Mais l’enfer du RGO ne se résume pas à ces trois lettres. Il a donc d’abord eu des conséquences directes sur son sommeil. Trois ans et demi de nuits blanches, hachées de multiples réveils. Entre 20 et 30 les « bonnes nuits ».
J’ai mis du temps à comprendre pourtant. Mais je pense que le sommeil a longtemps été un traumatisme pour lui. Parce qu’il associait ça à la souffrance qu’il a longtemps ressenti. À mon désespoir et mon énervement aussi quand il refusait de s’endormir ou avait de longues phases d’éveil de plusieurs heures en plein milieu de la nuit jusqu’au petit matin.
Me prenant ainsi le peu d’énergie qu’il me restait encore et ne me laissant aucun répit. Sans oublier l’enfer des troubles de l’oralité alimentaires, conséquence directe du RGO. Surveiller son poids, faire des pds tous les mois afin de contrôler les carences, pleurer de le voir préférer se laisser dépérir plutôt de que d’avaler une pâte ou un bout de viande.
Avant d’être la maman de Milo, jamais je n’aurais cru qu’il était possible de mourir de fierté de voir son enfant goûter du saucisson de jambon, ou encore se régaler avec une crêpe au choco après 4 ans sans jamais y avoir goûté. Sans parler des troubles sensoriels qui en ont découlés et rendait sa vie impossible.
Un petit garçon qui hurlait au contact de l’herbe ou du sable. Qui ne supportait pas avoir les mains sales, jouer avec de la pâte à modeler ou faire de la peinture. Qui ne supportait pas les étiquettes de ses vêtements, de ses peluches, … Puis tout le reste. Des troubles contre lesquels on se bat encore et contre lesquels il se battra encore certainement pendant des années.
Et c’est sûrement de là que me vient cette fusion avec Milo. Hugo me taquine souvent à ce propos. J’aime mes trois enfants de tout mon cœur avec la même intensité. Capucine est ma fille unique, le bébé de mes 23 ans que j’ai élevé seule. Roméo est mon soleil, celui qui m’a sortie de cette dépression et prouvé malgré mes craintes que la foudre ne frappait jamais deux fois au même endroit. Mais Milo et moi, on vit quelque chose de particulier que seules les mamans de bébés RGO peuvent comprendre. Cette fusion a eu lieu sans que je ne m’en rende compte alors que je le berçais jour et nuit et priais pour le soulager, donnant tout physiquement et psychologiquement.

● ● ● ● ●

Consignes:
1. Recopiez le passage du texte choisi qui commence par « Me prenant ainsi » et se termine par « sa vie impossible. », en remplaçant « crêpe » par « gaufre ».
2. D'après le texte choisi, combien de temps ont duré les nuits blanches ?

Extraits de données:
● ● ● ● ●

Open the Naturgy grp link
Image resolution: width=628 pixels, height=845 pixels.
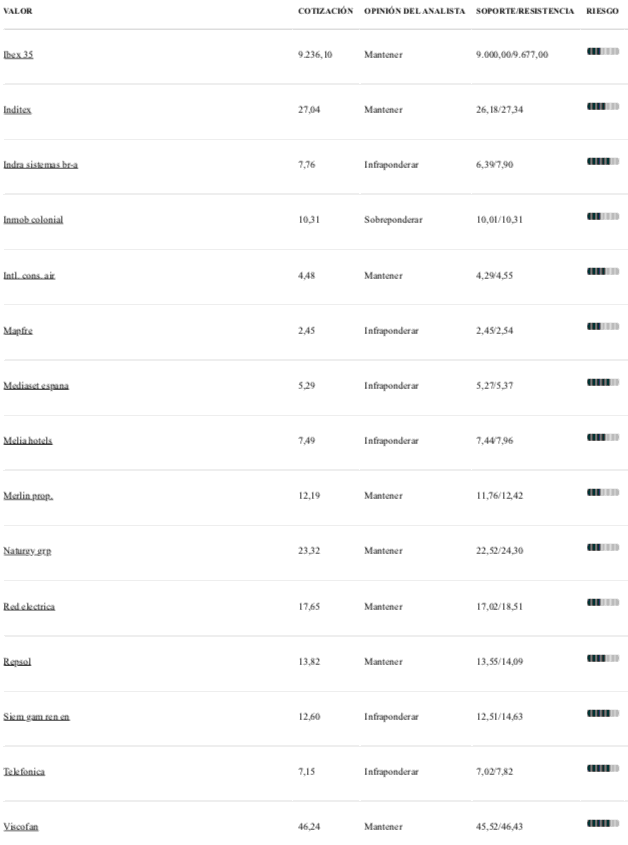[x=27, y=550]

● ● ● ● ●

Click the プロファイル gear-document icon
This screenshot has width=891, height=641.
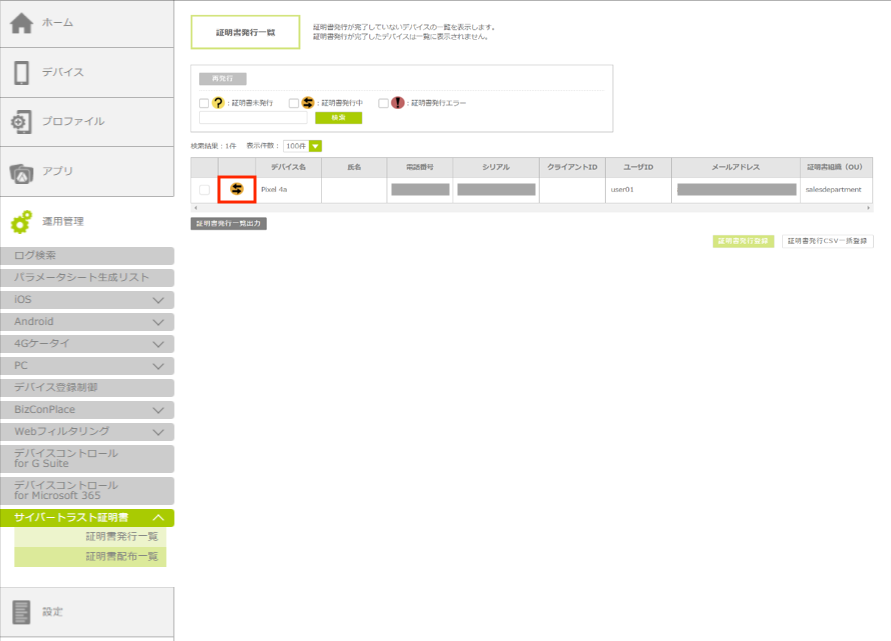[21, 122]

● ● ● ● ●

Corrigés:
1.
Me prenant ainsi le peu d’énergie qu’il me restait encore et ne me laissant aucun répit. Sans oublier l’enfer des troubles de l’oralité alimentaires, conséquence directe du RGO. Surveiller son poids, faire des pds tous les mois afin de contrôler les carences, pleurer de le voir préférer se laisser dépérir plutôt de que d’avaler une pâte ou un bout de viande.
Avant d’être la maman de Milo, jamais je n’aurais cru qu’il était possible de mourir de fierté de voir son enfant goûter du saucisson de jambon, ou encore se régaler avec une gaufre au choco après 4 ans sans jamais y avoir goûté. Sans parler des troubles sensoriels qui en ont découlés et rendait sa vie impossible.

2. Trois ans et demi.